今日は、1週間ほど前に話をした通勤災害の話のうち、
「終業後アルバイトに行く途中で事故」
についてまた、話をします。

以前、「会社に内緒で、夜アルバイトをしている人が
会社が終わってからアルバイトに急ぐ途中に
自転車から落ちて足を骨折し、10日間入院した」
場合、労災申請できるかどうか?という話をしました。

その場合は、通勤災害として認められる、という話をしました。
では、休業中受け取れる給付は、いくらになるのでしょうか?
給付額はお給料に関係があるのですが、一体どちらの
給与が考慮されるのか?

Q)休業中は労災から給付があると聞きましたが、
本業と副業どちらの給与が考慮されますか?
A)アルバイト先です。

この事例のように、就業場所を移動している場合は
“移動先の給与”
が給付に関係します。

つまり、
本業で月20万、副業で5万稼いでいたとしても、
“本業の分は給付額に反映されない”んですね~。

労災の給付はいくつかあります。
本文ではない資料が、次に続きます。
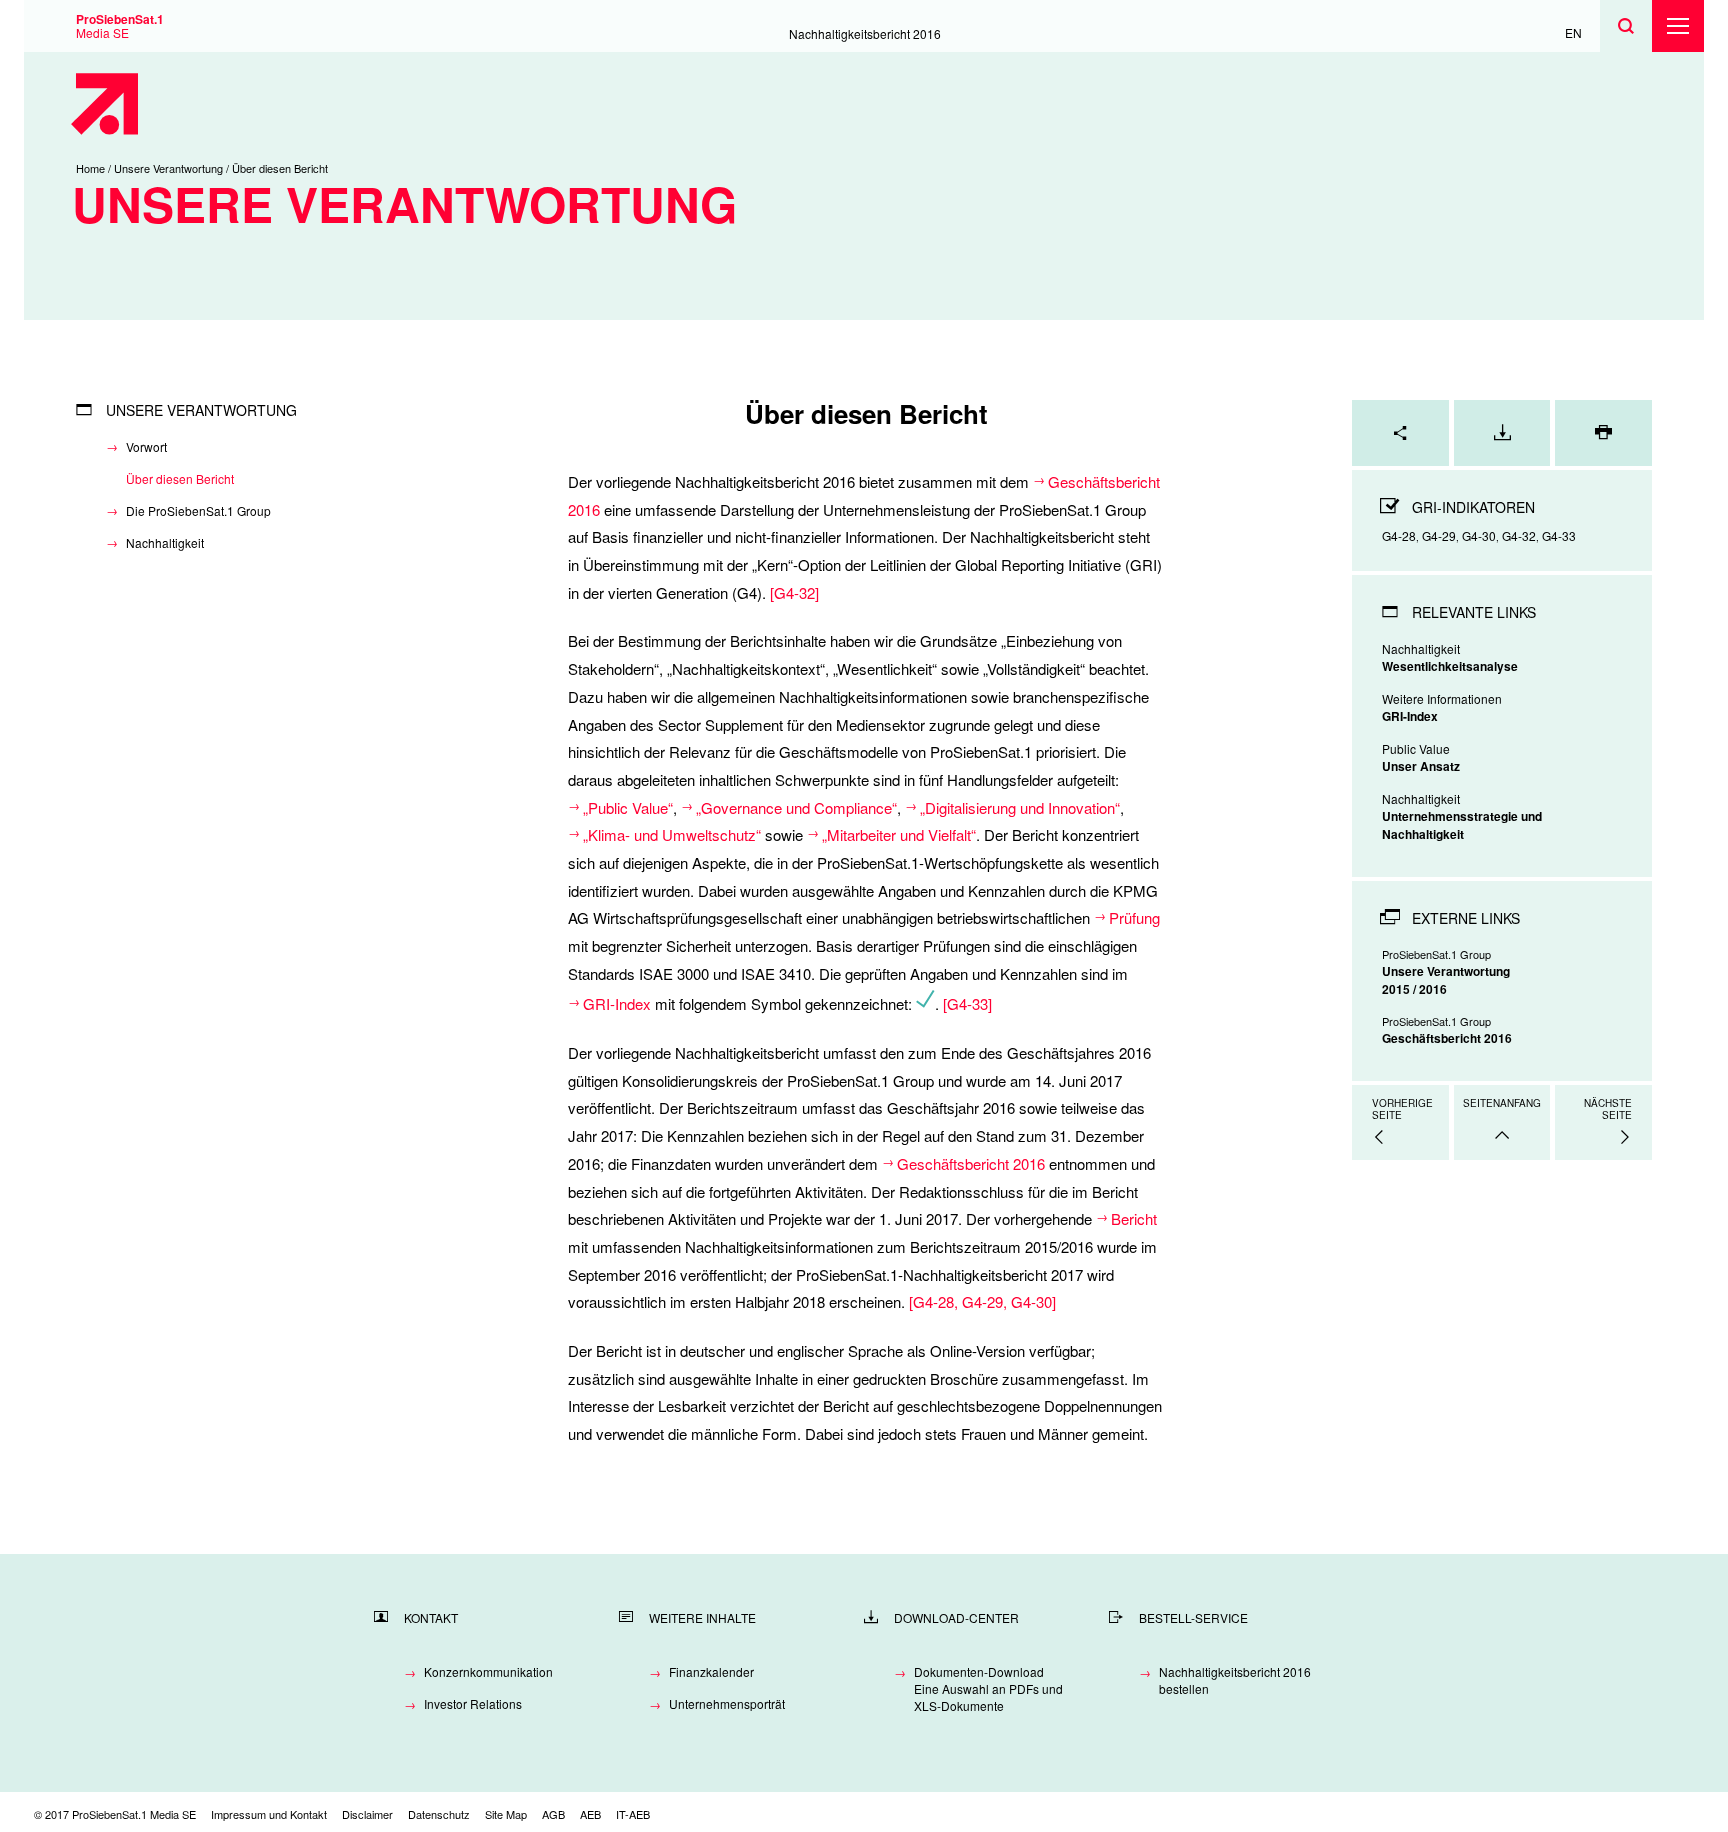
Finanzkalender (711, 1671)
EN (1573, 32)
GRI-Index (617, 1003)
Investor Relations (473, 1703)
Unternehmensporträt (727, 1703)
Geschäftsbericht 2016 (971, 1163)
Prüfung (1136, 917)
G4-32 (794, 592)
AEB (590, 1814)
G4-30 (1031, 1301)
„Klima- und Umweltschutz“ (672, 834)
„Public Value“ (628, 807)
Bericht (1134, 1218)
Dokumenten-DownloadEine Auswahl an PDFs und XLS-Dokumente (988, 1688)
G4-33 (967, 1003)
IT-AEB (633, 1814)
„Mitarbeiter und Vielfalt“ (899, 834)
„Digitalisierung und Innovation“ (1020, 807)
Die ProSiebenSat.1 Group (198, 510)
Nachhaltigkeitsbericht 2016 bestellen (1235, 1680)
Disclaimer (367, 1814)
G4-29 (982, 1301)
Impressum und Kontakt (269, 1814)
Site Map (506, 1814)
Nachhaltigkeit (165, 542)
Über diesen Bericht (180, 478)
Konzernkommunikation (488, 1671)
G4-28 (933, 1301)
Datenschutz (439, 1814)
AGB (553, 1814)
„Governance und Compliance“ (796, 807)
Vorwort (146, 446)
その内通院する際の
「療養給付」は現物給付(お金ではなく治療をもらう(受ける))
なので、毎月いくら稼いでいるかは関係なく、病院での
治療費が全額労災から給付されます。

それに対して、休業した時にもらえる「休業給付」は
どこからどこへの移動かによってもらえる金額に差がでます。


ちなみに、
休業補償給付(業務災害)又は休業給付(通勤災害)の額は、
「1日につき給付基礎日額の60%に相当する額」
で、「休業の第4日目」から支給されます。

詳しい計算は省きますが、たとえば、10日休業した場合、
月20万円だと約46,151円。
これが月5万円だと1/4になるわけですから
随分違います。
(実はこれ以外にも給付があって、もう少し多くなるの
ですが、長くなるので割愛します)

このように次の就業場所への移動中も労災は適用されますが、
くれぐれもケガのないよう気をつけたいものです。